# Prompt 1
Summarize the passage on God's interrogation of Adam and Eve in two sentences.
# Prompt 2
In the passage on God's interrogation of Adam and Eve, why was the serpent not interrogated?

# Selected passage

===============

In reply to God's questions, Adam accuses his wife and Eve likewise blames not herself but the serpent. Nonetheless, and this is key, in spite of attempting to minimize their guilt, they do not deny the crime for which they stand accused. Silence on the part of Adam and Eve in response to God's interrogation would have greatly compounded their transgression.

The humanist-oriented lawyer will only be interested in exculpating the defendants by having them resist God's interrogation through silence. Yet unknown to such a humanist mindset, any such silence would have brought a far more grievous sentence down upon our first parents than what they received after confessing their guilt, even though they did so in a roundabout manner. In this case, interrogation offered the guilty an opportunity to confess. Only through their mea culpa could repentance and reconciliation with God begin.

So-called defense lawyers would prefer that the guilty defendants refuse to answer the questions. This is the fatal and shortsighted folly of lawyers. They overlook the significance of the fact that there were three perpetrators, and yet only two were interrogated. The serpent was not interrogated by God -- because God did not intend to show the serpent any mercy!

Godly interrogation of the guilty is an act of mercy, a first step on the path to forgiveness for crimes committed.

===============

# Given information

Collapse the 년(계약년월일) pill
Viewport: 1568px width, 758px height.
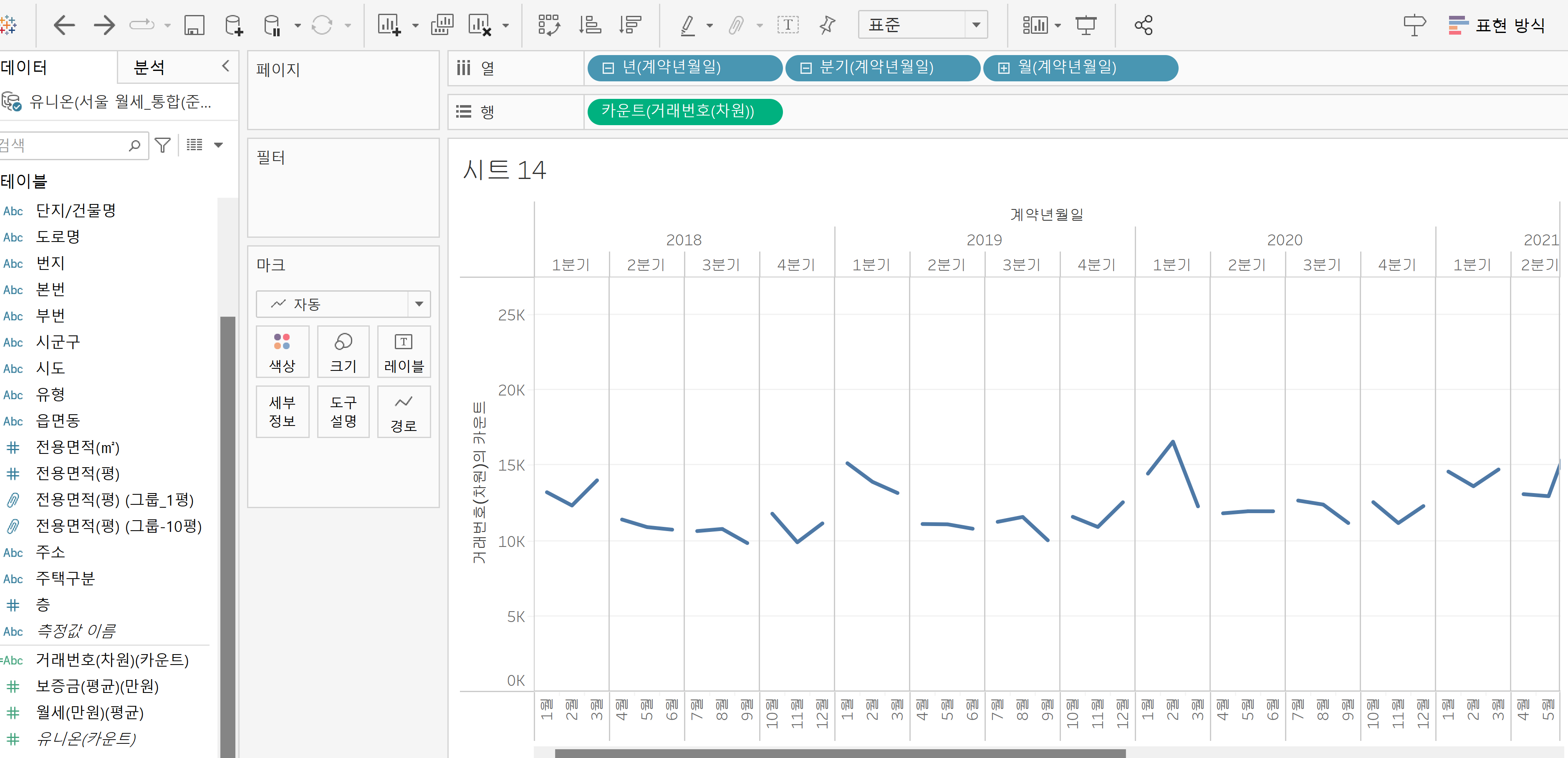tap(608, 68)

===============

# Full output 1
When God questioned them, Adam blamed Eve and Eve blamed the serpent, yet neither denied the crime. Their roundabout confession opened the way to repentance and reconciliation, while the serpent went uninterrogated because God did not intend to show it mercy, so godly interrogation of the guilty is an act of mercy.

# Full output 2
God did not intend to show the serpent any mercy.